Substituting Merhi's company Film One, SGE signed another Toronto outfit as its production partner, George Flak's Performance Pictures. Karl Schiffman, a friend of Flak's, was brought in and instructed to rewrite the script from scratch based on a stock buddy movie template, which he did in two weeks. Filming took place in the Toronto metropolitan area, starting on July 5, 1993, and concluding on August 13. Steve DiMarco was originally announced as the sole director, but he butted heads with SGE and was fired partway into the shoot to be replaced by Paul Ziller.

== Release ==
===Theatrical===
Back in Action opened in Canadian theaters on June 3, 1994, through Cineplex Odeon Films.

===Home media===
In the U.S., the film premiered on home video through MCA/Universal Home Video, which whom SGE had an output deal, on July 13, 1994. The film's British VHS preceded its domestic bow, arriving on March 9, 1994, from Guild Home Video.

== Reception ==
Back in Action has received mixed reviews. Rob Salem of The Toronto Star was most positive, calling it "[t]he exception to the rule" that low-budget Toronto action films lack in quality, and finding it far superior to Merhi's TC 2000. He judged that it was "inventively directed" and "often explosive", while Piper and Blanks "ma[de] a good team". He concluded that the film was "one of those rare times when a sequel is not only appropriate but almost required." The BBC's Radio Times called it "[a]n incredibly brutal film that boasts about one shoot-out or bone-breaking fight every ten minutes but, to its credit, it doesn’t take itself that seriously, and it’s sure to please action fans looking for some dumb, violent fun." Hal Erickson of AllMovie wrote that "[a]fter the usual 'I don't like you and you don't like me' palaver, Piper and Blanks combine their considerable self-defense skills to kick a lot of LaLa-land butt. It ain't Hamlet, but it's a lot of fun."

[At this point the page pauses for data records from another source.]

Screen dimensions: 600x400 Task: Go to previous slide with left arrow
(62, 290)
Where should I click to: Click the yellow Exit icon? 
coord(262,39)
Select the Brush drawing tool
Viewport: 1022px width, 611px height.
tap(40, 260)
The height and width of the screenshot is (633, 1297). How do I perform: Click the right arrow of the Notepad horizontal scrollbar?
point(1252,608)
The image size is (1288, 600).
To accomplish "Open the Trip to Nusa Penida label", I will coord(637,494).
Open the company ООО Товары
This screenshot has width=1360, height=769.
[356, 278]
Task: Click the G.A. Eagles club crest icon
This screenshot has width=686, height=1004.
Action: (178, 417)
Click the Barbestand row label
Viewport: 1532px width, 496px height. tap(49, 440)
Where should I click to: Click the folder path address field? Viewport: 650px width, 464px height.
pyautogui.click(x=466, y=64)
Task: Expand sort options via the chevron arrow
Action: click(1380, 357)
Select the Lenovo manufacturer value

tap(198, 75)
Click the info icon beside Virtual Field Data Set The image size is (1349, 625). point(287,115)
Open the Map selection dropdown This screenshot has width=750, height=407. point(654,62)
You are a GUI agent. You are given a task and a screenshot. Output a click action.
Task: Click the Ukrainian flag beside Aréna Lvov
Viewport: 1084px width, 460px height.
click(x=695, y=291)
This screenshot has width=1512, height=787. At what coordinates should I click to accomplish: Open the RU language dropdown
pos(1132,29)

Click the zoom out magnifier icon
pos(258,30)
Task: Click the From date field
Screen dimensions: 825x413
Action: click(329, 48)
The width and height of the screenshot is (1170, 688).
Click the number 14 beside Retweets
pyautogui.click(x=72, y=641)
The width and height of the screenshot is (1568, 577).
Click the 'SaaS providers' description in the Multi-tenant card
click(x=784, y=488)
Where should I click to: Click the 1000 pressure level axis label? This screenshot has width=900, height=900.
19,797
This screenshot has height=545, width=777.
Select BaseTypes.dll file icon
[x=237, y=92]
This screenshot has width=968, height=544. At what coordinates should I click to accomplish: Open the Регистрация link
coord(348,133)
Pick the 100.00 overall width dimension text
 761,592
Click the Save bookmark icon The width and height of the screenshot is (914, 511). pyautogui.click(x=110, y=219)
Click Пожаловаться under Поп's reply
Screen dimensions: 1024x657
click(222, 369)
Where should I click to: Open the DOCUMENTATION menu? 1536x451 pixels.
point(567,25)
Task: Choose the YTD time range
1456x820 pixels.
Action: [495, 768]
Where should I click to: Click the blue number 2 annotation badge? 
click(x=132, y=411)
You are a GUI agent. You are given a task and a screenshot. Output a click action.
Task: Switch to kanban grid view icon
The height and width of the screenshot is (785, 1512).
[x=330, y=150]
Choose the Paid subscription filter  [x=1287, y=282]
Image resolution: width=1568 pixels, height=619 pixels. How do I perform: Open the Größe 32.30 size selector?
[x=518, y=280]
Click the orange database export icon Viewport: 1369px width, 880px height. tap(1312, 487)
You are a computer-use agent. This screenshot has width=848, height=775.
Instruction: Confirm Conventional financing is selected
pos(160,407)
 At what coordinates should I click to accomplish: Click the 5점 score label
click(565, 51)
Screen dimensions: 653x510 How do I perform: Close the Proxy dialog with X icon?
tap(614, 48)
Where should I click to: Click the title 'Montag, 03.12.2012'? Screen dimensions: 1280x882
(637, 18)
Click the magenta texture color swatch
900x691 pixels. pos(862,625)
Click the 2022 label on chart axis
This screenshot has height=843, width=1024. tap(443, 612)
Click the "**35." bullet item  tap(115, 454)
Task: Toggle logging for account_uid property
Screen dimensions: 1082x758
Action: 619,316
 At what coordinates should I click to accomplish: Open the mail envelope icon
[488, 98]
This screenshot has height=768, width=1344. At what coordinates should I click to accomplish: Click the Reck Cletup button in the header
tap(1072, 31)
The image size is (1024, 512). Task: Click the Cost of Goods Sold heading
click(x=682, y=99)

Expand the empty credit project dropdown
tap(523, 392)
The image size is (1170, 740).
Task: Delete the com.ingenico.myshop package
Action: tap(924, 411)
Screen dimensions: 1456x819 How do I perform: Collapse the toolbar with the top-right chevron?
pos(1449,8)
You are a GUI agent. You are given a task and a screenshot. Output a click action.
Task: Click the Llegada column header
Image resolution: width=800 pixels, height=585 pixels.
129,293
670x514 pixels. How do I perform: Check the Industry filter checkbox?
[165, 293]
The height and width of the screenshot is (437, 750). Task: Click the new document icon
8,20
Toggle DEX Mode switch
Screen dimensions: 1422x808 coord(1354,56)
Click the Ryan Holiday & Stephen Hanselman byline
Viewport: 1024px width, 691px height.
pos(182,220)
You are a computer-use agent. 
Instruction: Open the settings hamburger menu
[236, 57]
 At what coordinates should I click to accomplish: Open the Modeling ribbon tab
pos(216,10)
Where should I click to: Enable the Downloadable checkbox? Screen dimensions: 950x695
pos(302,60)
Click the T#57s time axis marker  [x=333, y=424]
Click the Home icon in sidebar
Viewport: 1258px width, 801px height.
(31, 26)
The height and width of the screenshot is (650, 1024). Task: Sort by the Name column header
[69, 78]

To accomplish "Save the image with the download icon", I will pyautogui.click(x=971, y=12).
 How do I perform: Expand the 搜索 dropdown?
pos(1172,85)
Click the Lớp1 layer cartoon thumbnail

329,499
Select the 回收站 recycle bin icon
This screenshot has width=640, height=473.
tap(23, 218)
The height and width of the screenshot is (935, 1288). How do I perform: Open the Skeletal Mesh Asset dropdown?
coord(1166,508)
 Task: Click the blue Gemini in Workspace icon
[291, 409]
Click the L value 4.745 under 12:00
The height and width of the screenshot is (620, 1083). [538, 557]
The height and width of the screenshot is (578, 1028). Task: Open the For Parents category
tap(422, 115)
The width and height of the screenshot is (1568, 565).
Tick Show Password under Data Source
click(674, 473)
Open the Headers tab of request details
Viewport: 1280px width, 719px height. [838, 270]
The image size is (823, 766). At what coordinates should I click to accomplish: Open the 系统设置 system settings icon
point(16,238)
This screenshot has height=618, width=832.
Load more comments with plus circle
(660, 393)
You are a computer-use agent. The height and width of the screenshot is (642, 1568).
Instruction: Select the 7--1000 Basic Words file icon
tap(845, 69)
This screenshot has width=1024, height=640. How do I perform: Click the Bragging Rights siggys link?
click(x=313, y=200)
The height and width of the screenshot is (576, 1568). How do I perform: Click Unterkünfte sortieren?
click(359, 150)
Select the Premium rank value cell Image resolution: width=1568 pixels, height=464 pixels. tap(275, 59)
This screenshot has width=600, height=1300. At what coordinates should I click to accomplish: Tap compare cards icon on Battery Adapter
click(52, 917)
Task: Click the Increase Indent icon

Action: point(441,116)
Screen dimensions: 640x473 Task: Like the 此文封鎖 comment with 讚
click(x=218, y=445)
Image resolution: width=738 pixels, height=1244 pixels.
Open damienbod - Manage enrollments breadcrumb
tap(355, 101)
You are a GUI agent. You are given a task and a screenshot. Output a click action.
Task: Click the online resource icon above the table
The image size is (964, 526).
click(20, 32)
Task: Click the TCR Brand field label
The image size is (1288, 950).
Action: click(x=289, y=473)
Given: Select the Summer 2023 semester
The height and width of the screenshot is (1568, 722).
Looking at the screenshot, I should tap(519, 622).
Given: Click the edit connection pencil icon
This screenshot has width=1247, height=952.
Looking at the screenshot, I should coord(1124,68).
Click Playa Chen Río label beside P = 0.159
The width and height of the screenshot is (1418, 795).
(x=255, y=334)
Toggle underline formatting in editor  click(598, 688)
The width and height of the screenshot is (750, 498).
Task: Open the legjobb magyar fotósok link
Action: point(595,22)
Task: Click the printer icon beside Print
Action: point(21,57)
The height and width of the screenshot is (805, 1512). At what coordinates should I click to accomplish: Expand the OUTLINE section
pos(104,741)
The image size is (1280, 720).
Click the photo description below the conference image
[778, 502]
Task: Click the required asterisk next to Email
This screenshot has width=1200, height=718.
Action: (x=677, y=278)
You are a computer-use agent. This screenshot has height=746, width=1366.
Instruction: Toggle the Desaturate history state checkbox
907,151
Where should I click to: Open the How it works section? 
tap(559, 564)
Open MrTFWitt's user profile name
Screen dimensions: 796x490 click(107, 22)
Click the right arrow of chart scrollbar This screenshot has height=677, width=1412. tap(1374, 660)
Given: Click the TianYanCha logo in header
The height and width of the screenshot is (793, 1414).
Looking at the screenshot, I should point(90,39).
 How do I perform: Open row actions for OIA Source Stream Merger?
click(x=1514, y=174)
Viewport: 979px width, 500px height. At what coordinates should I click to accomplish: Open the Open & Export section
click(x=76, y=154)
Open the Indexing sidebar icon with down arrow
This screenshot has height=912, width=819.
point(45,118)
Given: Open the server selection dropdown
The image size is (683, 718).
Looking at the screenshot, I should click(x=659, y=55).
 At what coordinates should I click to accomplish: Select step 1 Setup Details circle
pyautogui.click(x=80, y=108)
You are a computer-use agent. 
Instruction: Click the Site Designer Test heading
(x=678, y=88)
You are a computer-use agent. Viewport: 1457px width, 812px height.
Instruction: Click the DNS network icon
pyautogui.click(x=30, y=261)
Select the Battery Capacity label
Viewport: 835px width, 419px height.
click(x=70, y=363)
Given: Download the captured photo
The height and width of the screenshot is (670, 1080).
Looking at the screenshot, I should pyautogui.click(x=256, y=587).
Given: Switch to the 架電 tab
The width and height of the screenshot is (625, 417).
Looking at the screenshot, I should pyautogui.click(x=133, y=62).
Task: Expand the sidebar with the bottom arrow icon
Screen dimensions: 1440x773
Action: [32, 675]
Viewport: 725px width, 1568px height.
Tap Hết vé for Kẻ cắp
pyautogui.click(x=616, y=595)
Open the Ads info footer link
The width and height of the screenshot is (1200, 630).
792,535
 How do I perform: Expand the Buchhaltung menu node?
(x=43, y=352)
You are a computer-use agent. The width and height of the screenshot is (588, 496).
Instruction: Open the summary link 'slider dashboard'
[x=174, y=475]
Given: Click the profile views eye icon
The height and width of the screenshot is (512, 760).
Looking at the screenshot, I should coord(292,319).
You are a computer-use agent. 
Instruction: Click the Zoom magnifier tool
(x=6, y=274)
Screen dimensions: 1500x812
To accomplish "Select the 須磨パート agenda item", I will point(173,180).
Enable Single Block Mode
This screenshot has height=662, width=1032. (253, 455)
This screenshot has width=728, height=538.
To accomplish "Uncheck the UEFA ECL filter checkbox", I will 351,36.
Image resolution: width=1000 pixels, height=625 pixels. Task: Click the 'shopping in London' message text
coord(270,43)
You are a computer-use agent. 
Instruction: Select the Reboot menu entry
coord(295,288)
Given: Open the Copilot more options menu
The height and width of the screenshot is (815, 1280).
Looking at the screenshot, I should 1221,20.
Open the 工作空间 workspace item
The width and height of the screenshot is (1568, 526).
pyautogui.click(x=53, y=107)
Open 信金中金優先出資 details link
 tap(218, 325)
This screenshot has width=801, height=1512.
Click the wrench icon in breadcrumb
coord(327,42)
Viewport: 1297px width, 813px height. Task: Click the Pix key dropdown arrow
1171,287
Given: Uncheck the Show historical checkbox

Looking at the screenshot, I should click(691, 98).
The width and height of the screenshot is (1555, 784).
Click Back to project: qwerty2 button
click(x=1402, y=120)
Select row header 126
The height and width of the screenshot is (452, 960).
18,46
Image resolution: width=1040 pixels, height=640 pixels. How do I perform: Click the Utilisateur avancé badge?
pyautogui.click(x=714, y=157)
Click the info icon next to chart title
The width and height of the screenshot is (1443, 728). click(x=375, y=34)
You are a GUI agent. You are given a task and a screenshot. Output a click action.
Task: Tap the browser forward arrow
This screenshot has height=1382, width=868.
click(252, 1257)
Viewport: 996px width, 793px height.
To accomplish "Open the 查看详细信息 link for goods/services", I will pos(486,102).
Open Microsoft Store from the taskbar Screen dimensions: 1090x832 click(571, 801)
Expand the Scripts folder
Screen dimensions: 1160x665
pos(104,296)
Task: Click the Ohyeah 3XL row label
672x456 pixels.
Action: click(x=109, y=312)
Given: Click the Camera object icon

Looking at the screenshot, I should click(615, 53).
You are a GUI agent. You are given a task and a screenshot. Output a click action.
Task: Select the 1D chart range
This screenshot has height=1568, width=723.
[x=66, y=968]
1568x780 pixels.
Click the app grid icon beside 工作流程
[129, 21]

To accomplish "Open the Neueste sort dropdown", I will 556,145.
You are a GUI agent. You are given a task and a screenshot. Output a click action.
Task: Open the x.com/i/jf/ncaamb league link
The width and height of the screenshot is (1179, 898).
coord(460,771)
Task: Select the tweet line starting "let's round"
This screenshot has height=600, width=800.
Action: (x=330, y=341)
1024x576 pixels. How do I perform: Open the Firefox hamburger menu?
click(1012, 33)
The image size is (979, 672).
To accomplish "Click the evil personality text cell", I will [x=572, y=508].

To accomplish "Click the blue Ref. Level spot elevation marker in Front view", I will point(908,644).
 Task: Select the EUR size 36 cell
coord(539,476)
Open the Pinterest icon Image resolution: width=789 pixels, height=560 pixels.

In his publication VideoScope, genre critic Joe Kane called the film "a nearly nonstop series of shoot-outs, chases, and punch-ups that, while energetically staged, grow too numbingly repetitious even for diehard action hounds." He deemed that "this exercise in kinetic brawn would have benefited from a bit more brain". Mike Mayo of The Roanoke Times and VideoHound's Video Premieres "[a] standard-issue buddy picture. Roddy Piper plays a cop who joins forces with martial arts favorite Billy Blanks as a Special Forces veteran to save Blanks' sister from gangsters. The fight choreography is cliched, though there are some scenes where Piper really cuts loose with full Wrestlemania craziness." Sight & Sound, the British Film Institute's magazine, assessed that "[m]id-range martial-arts star Blanks teams up with Piper for a by-numbers action vehicle". Contrary to the Toronto Star, TV Guide did not find it a meaningful improvement over Blanks' Merhi-produced films, calling it: "a disposable, direct-to-video action bloodbath from the creators of the substantively similar Talons of the Eagle and TC 2000."

==Follow-up==
Schiffman was booked to write a treatment for a direct sequel, which came close to getting into production, but SGE instead opted to commission a spiritual successor starring Piper and Blanks from a different team. The result was the similar but narratively distinct Tough and Deadly. Flak did re-team with Piper on 1995's Jungleground for Norstar Entertainment.